Do not let tax reform knock the wind out of retirement
October 4, 2017
- Altering the tax status of retirement savings contributions will undermine the workplace savings system.
- Without incentives, few Americans save for retirement on their own.
- Congress should not view retirement savings tax advantages as tax expenditures.
Now that tax reform is moving to center stage in Congress, lawmakers face a balancing act: how to respond to calls for reducing taxes without causing an already unwieldly deficit to skyrocket.
In its recent tax reform proposal, the Trump administration called for significant tax-rate reductions for individuals and corporations, as well as the elimination of specific taxes such as the estate tax and the alternative minimum tax. Congress will undoubtedly look for ways to reconcile tax reform with the existing budget and its current system of collecting taxes, fees, and revenues.
That’s the point at which retirement assets, or more specifically, the tax status of retirement savings contributions, may be at risk.
Congress is looking at expenditures
Retirement savings incentives were already under scrutiny after placing among the top 10 federal tax “expenditures” calculated by the Joint Committee on Taxation in its analysis earlier this year.
Still, there are two fundamental facts that lawmakers need to understand about retirement savings incentives:
1. Retirement savings tax advantages are not true tax expenditures.
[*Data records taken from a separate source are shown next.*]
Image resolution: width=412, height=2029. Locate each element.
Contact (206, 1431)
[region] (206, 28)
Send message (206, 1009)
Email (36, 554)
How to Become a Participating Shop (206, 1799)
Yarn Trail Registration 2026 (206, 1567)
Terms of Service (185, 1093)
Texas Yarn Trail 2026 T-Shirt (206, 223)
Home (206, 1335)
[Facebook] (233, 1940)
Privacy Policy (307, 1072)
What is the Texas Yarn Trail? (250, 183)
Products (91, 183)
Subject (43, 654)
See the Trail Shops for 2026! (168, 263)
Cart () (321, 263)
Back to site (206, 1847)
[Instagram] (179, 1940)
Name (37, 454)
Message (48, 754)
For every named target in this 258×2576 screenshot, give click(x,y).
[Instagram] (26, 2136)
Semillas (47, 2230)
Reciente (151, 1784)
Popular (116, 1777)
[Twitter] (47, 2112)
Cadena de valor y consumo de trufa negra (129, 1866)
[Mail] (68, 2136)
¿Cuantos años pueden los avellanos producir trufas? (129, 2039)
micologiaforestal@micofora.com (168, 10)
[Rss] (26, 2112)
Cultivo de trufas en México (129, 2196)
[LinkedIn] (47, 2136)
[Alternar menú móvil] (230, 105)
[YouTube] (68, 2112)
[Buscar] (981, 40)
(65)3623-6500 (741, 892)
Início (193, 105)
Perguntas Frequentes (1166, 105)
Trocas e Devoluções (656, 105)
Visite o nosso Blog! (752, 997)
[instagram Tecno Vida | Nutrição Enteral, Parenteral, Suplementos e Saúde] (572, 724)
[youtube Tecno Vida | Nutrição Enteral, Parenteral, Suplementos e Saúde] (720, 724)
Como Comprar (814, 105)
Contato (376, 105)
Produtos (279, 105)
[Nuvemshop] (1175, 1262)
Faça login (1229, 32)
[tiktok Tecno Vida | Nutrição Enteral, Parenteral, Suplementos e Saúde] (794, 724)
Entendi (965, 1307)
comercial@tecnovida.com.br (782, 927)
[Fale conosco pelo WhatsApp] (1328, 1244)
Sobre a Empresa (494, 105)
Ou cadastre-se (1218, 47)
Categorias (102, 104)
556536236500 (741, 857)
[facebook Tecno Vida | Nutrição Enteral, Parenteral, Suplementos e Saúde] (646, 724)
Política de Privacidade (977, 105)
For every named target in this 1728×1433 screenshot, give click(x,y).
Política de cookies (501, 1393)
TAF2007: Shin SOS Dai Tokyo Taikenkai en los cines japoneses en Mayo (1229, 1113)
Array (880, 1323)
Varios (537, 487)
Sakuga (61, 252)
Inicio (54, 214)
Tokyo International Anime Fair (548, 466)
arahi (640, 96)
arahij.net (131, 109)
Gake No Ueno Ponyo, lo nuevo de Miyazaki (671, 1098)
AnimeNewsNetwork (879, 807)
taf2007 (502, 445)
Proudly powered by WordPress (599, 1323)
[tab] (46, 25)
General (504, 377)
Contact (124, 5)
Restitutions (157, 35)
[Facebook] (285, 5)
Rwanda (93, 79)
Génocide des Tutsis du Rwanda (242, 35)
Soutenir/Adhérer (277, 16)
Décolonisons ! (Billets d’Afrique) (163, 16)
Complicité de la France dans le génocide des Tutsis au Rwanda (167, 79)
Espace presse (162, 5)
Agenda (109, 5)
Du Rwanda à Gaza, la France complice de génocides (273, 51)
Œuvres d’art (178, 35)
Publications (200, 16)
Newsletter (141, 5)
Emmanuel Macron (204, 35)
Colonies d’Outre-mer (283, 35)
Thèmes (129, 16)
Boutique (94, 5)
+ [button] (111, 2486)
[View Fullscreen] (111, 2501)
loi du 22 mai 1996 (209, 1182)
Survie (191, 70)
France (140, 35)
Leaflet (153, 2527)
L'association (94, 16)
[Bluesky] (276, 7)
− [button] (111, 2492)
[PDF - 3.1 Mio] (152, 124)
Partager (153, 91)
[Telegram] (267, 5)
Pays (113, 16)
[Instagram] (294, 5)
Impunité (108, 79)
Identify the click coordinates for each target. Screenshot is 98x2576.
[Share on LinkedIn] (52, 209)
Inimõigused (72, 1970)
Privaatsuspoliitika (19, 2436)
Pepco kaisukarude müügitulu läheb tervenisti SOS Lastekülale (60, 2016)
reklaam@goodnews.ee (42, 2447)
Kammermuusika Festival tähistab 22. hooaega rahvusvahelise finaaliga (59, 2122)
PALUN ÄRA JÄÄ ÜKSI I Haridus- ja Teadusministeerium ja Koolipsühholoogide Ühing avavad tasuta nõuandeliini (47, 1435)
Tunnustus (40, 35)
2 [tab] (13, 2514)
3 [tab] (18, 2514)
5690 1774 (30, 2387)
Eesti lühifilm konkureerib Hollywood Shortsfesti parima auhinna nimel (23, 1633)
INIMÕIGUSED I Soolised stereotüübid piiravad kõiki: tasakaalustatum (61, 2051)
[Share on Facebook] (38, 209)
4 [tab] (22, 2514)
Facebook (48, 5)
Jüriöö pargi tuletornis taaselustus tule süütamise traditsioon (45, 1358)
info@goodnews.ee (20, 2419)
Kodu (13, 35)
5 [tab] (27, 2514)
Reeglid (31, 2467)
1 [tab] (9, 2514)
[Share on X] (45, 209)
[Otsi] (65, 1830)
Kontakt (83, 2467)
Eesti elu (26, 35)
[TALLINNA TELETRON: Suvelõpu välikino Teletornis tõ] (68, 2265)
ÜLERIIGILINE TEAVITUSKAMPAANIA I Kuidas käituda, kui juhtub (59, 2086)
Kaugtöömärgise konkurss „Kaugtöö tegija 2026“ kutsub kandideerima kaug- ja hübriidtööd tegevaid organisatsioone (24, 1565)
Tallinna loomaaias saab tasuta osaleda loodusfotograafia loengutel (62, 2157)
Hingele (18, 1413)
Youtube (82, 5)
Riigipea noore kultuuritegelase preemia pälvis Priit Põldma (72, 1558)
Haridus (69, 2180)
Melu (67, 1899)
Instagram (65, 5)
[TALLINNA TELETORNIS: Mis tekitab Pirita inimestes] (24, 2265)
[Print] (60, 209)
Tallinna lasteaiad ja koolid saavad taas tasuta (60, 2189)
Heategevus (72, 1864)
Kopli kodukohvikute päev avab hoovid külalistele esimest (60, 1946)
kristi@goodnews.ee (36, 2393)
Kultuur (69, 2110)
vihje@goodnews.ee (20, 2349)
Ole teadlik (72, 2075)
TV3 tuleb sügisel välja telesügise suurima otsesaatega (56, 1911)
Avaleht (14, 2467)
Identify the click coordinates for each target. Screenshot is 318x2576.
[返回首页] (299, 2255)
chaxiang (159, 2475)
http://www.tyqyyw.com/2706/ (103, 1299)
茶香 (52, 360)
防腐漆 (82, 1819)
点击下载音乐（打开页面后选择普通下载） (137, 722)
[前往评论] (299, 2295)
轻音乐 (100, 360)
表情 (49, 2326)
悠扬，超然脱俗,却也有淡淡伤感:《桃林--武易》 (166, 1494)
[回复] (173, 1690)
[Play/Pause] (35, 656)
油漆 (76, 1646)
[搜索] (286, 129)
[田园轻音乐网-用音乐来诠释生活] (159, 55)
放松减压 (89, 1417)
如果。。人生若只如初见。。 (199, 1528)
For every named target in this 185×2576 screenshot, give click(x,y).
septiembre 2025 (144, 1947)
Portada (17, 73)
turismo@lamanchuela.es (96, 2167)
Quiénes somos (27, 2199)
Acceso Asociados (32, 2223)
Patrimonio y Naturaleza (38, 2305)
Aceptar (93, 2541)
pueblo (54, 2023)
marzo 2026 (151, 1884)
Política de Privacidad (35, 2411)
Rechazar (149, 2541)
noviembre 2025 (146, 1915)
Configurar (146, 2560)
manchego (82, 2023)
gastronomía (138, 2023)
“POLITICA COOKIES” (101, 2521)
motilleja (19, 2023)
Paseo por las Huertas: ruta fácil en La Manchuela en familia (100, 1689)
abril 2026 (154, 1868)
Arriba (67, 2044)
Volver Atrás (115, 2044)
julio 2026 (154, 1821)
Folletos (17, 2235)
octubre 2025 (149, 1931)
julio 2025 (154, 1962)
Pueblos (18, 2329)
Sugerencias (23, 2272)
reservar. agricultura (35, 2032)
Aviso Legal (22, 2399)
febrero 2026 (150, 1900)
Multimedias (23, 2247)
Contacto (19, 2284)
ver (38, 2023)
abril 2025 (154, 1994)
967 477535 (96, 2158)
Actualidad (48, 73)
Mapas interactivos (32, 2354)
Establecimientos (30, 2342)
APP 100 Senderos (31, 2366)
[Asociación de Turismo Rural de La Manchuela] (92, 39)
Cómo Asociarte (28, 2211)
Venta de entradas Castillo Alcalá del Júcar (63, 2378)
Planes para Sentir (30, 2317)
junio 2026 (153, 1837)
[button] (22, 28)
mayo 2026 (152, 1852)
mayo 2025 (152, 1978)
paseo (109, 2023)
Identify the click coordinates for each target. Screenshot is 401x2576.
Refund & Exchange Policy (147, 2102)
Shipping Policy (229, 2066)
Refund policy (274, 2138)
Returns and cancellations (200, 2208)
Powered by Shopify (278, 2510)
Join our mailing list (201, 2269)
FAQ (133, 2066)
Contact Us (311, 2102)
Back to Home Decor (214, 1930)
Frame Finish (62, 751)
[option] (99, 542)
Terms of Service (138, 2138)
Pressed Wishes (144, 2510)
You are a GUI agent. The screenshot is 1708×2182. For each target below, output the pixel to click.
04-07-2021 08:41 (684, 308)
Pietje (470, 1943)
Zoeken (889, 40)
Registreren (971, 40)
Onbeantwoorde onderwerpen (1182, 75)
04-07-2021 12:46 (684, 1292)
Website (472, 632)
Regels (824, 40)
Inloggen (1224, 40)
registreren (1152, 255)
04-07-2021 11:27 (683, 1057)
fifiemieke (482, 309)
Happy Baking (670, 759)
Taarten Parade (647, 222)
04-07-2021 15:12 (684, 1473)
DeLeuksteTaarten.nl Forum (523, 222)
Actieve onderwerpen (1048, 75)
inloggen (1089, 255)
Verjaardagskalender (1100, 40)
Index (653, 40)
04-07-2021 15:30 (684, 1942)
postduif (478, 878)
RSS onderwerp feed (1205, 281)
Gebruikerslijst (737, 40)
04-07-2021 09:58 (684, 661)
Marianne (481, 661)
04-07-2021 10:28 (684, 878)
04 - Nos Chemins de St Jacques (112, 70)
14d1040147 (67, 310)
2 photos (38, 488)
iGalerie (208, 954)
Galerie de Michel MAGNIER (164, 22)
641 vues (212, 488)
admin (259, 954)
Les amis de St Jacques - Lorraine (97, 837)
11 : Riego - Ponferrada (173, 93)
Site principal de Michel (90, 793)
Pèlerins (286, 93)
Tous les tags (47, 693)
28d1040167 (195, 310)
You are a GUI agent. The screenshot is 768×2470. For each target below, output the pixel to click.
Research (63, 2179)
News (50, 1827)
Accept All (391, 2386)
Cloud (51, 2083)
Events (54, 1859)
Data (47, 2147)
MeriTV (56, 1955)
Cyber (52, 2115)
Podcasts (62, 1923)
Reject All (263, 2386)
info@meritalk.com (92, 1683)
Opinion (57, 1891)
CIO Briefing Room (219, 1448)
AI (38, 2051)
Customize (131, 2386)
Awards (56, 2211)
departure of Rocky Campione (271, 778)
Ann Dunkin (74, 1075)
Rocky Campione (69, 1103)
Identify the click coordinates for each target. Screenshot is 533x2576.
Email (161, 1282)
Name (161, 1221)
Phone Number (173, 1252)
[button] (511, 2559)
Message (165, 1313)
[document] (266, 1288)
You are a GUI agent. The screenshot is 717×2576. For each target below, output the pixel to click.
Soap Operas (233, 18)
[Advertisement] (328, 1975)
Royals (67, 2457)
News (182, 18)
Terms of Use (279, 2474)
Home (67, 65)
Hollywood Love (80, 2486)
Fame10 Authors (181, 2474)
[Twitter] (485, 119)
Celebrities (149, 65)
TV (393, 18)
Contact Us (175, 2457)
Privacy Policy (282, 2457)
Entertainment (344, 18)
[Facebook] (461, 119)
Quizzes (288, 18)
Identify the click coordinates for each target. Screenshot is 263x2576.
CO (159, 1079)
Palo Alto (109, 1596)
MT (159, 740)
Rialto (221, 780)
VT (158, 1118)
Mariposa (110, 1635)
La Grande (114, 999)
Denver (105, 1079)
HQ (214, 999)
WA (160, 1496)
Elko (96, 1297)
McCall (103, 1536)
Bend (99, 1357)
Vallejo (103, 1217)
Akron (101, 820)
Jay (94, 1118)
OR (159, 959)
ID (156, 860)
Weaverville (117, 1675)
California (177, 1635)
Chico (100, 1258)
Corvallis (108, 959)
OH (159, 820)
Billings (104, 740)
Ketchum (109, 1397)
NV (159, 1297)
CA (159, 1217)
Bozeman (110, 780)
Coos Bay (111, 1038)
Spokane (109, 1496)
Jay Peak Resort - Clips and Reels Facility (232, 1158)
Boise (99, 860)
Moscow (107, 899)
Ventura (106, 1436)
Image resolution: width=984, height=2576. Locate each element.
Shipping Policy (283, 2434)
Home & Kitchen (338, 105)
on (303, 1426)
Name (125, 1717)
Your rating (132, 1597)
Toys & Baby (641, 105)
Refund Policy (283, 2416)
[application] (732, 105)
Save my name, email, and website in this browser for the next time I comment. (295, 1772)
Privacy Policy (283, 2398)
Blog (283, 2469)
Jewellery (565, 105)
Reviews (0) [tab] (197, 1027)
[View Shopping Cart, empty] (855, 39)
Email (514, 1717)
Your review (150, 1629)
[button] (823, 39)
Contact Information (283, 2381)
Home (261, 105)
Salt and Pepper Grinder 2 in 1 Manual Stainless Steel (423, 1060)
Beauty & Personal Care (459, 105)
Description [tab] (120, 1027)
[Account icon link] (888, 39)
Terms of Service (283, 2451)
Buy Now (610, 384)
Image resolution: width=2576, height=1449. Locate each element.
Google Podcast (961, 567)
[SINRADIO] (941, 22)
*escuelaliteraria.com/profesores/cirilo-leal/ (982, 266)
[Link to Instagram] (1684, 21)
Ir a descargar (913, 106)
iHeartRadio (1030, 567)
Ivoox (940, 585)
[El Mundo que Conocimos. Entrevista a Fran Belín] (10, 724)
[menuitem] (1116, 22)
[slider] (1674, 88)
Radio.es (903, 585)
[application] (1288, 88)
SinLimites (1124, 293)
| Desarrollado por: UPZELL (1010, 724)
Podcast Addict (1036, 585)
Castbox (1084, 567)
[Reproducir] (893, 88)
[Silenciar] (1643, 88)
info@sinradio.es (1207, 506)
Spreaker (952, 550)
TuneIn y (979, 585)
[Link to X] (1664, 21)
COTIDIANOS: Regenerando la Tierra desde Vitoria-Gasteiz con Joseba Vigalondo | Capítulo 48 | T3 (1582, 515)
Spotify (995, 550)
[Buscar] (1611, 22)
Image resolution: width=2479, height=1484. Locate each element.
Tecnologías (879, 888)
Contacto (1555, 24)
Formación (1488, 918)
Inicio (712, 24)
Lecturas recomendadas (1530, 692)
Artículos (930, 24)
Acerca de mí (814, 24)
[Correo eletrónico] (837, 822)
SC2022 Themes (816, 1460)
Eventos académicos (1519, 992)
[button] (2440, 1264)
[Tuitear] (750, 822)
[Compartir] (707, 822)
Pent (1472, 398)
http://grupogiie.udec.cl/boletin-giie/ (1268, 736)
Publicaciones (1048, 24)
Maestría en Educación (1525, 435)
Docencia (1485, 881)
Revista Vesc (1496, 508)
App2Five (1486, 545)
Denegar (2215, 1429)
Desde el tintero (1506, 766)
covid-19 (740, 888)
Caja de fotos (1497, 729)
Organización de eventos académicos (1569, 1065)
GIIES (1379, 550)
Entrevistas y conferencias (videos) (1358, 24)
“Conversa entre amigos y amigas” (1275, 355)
Contributions to qualified defined contribution retirement savings plans like a 401(k) are tax-deferred. The funds are taxed as ordinary income when withdrawn in retirement.
2. Altering the tax status of retirement savings contributions will undermine a system that millions of Americans rely on for retirement security. The fact is that most people do not save for retirement unless they have incentives. Workers with access to a workplace pre tax savings plan are 10 times more likely to save than workers without a plan. According to the Employee Benefit Research Institute (EBRI) 2017 Retirement Confidence Survey, 74% of those with a workplace plan are currently saving for retirement, compared with 7% without a plan.
Reducing incentives will undercut savings
Workers participating in an employer-sponsored retirement savings plan have more in savings than those without a plan, EBRI found. About two-thirds — 67% — of workers without a retirement plan report having less than $1,000 in savings and investments. Among workers with a retirement plan, that total is just 9%.
Proposals to eliminate the tax-deferred status of 401(k) contributions or to reduce contribution limits are short-sighted. The fallout would undermine decades of progress made in helping people save for retirement and deplete an important source of capital in our financial system, which could slow economic growth. It would also raise the poverty rate among seniors. At its basic level, the proposal flies in the face of our shared value that all workers should have the ability to retire with dignity.
How to move forward, not backward
There is significant research that illustrates that having access to a retirement savings plan in the workplace makes a difference in retirement preparedness. Today there are some 42 million Americans who do not have access to a workplace plan such as a 401(k). Expanding access to retirement savings plans for all workers should be a policy priority. Diminishing or eliminating a proven incentive to saving would undermine the 401(k)’s historical success and cripple its potential.